@Elijah, Sure thing!
So, while testing if explaining the features of TiddlyWiki to GPT and how they work would help it be able to properly understand create, and modify working widgets macros and the like, I took a little break to read about AI assisted blogs, and got the idea to make GPT run a D&D one shot, just to see if it would be able to.
Just a side note, originally I had planned to see if GPT would be a good fit for rewording and better explaining TW features, since documentation for have gotten a little left in the dust, but I’m still tinkering with that for the best results.

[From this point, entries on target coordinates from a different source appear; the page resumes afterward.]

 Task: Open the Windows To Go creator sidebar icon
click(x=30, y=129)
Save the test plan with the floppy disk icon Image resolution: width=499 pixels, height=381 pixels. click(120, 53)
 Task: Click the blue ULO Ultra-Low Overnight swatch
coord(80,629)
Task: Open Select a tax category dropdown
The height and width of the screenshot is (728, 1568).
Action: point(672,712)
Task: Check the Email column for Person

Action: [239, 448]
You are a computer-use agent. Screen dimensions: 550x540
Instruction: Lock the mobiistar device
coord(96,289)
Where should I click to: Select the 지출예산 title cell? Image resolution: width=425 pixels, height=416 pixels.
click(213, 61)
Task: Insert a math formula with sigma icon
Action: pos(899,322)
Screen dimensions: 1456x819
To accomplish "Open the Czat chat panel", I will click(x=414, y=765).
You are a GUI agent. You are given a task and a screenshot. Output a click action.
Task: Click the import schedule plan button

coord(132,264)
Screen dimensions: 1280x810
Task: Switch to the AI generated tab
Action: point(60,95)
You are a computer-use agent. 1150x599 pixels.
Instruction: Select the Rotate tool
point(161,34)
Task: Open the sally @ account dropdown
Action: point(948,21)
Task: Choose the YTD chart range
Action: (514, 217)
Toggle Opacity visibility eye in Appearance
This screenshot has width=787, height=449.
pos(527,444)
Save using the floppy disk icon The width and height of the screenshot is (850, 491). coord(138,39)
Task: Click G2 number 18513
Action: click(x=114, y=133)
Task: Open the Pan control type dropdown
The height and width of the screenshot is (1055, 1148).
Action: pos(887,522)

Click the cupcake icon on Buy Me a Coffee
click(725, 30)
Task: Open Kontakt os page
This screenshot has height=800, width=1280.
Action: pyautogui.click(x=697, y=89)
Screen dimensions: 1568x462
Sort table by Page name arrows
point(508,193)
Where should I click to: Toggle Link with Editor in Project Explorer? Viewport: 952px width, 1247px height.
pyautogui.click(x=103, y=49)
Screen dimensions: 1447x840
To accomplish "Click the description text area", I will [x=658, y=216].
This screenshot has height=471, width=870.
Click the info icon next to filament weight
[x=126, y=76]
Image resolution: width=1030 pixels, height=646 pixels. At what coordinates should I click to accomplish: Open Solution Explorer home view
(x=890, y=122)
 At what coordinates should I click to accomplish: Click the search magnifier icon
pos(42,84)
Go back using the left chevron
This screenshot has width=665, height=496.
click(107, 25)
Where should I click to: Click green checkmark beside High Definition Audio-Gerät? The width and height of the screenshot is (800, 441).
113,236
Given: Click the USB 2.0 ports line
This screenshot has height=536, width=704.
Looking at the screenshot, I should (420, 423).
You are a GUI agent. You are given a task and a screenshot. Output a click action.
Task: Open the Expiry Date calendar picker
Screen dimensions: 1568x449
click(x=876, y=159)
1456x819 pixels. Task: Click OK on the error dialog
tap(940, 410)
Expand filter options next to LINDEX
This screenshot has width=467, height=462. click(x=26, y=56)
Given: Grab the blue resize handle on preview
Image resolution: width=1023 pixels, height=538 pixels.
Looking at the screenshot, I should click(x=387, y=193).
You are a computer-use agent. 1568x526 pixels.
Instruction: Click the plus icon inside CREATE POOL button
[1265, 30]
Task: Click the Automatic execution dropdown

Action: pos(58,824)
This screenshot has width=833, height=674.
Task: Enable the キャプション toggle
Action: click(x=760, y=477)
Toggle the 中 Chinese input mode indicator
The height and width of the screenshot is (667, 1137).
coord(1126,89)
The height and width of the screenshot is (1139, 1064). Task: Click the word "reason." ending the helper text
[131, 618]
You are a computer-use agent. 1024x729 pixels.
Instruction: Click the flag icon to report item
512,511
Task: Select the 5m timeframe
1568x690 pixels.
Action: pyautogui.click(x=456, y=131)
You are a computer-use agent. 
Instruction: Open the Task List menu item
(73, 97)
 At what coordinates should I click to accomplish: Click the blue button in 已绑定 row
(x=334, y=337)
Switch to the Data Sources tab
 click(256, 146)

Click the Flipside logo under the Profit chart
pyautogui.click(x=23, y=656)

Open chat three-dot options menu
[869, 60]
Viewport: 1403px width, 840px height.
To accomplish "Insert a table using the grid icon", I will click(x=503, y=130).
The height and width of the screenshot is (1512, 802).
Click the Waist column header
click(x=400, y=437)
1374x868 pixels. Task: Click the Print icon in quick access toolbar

Anyways, the exact prompt I used was, “I want to play a text rpg, where you tell me what I see and I tell you what I choose to do, and then you tell me what happens, do you understand?”
The reason for this, is I found a few things that tend to improve the results for GPT is asking if it understands the task, setting rules and breaking things up into simple tasks.
Following what I asked, I told it the setting, about my character, et cetera.
From there, it was basic prompts, stuff like “You hear rustling in the bushes around you, and feel like you’re being watched, what do you do?”
I found that keeping a consistant format to how you respond gets better results as well, such as “This is verbal text for a character” (this is a thought my character has) and this is instructions on what I want it to do.
One last bit is, if it starts to narrate for you, ie tell you what you do without telling it what you decide to, either it is trying to wrap up the story, or has misunderstood, so you can tell it “pause” and explain what you do not like and what you would like instead, and it tends to fix it.